Discrete phase-space approach to mutually orthogonal Latin squares

TL;DR

This paper explores the connection between Latin squares, mutually unbiased bases, and phase-space structures in finite dimensions, revealing how unitary equivalences relate to Latin square isomorphisms.

Contribution

It introduces a geometric phase-space framework linking Latin squares and MUBs, and proposes a conjecture relating unitary equivalence of MUBs to Latin square isomorphism.

Findings

Established a correspondence between Latin squares and phase-space monomials.

Derived conditions under which Latin squares are isomorphic based on MUB equivalence.

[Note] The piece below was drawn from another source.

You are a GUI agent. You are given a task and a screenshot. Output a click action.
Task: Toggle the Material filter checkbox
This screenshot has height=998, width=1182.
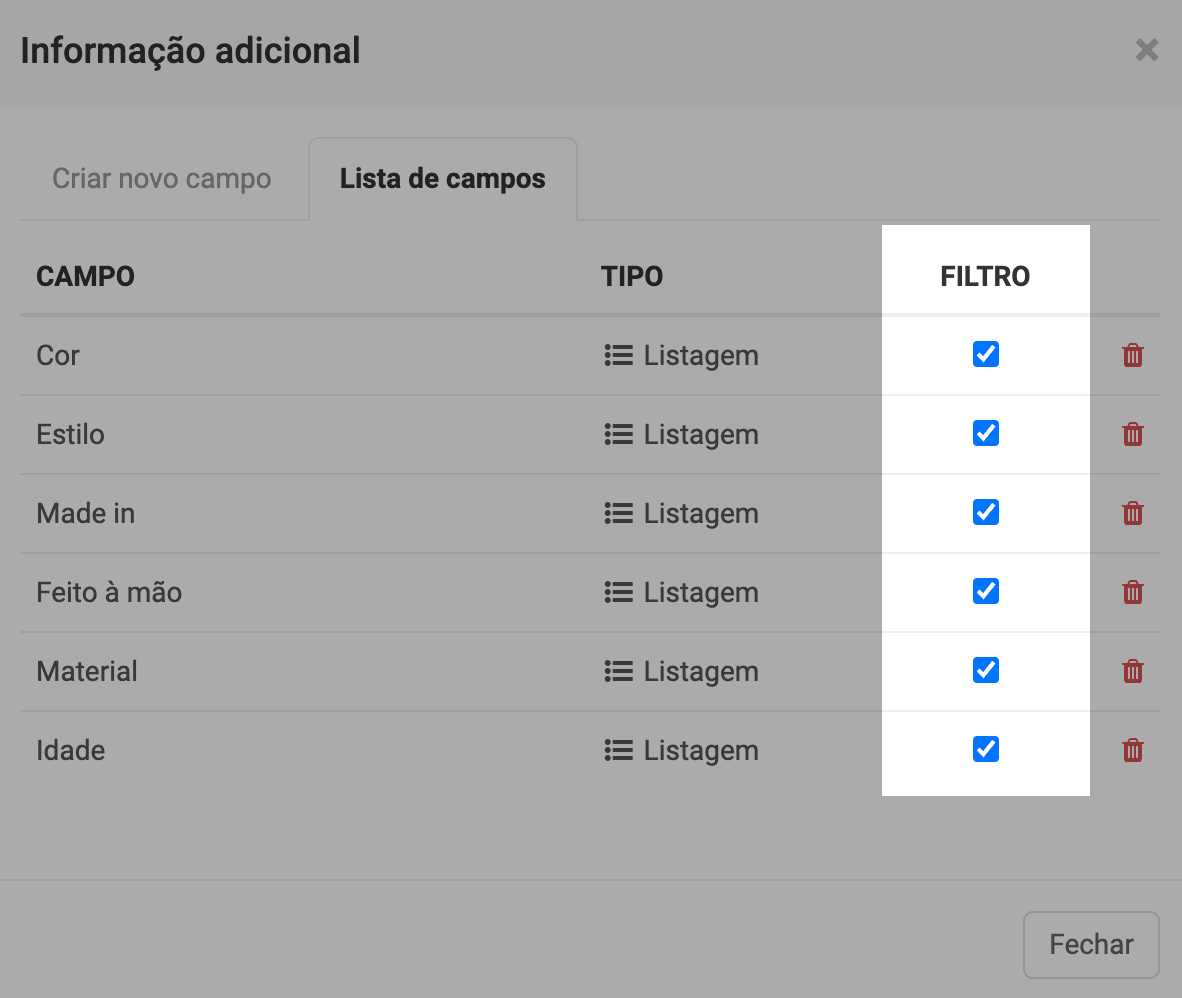[985, 670]
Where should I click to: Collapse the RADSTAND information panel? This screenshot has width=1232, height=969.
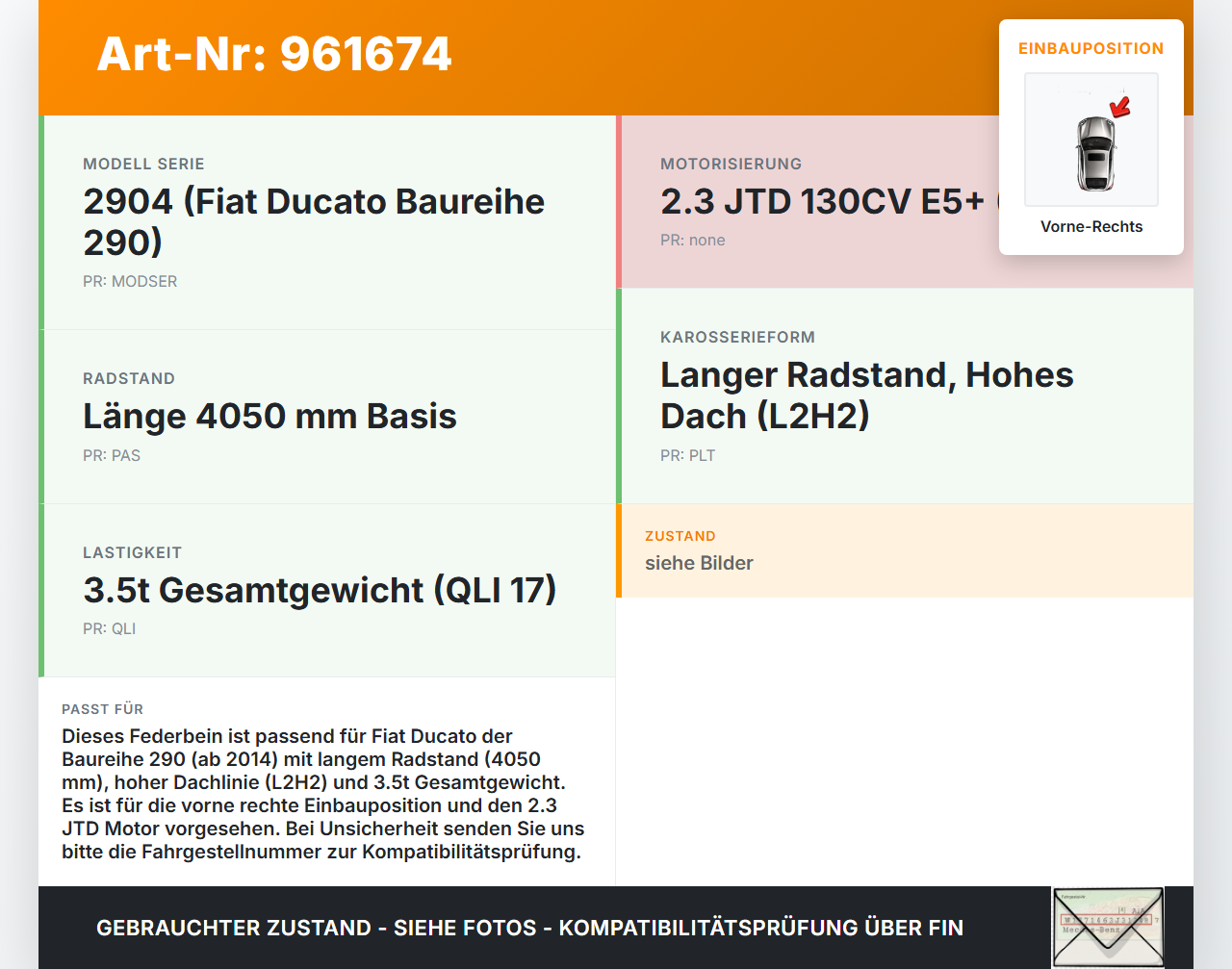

Proposed a conjecture connecting MUB unitarity to Latin square isomorphism.

Abstract

We show there is a natural connection between Latin squares and commutative sets of monomials defining geometric structures in finite phase-space of prime power dimensions. A complete set of such monomials defines a mutually unbiased basis (MUB) and may be associated with a complete set of mutually orthogonal Latin squares (MOLS). We translate some possible operations on the monomial sets into isomorphisms of Latin squares, and find a general form of permutations that map between Latin squares corresponding to unitarily equivalent mutually unbiased sets. We extend this result to a conjecture: MOLS associated to unitarily equivalent MUBs will always be isomorphic, and MOLS associated to unitarily inequivalent MUBs will be non-isomorphic.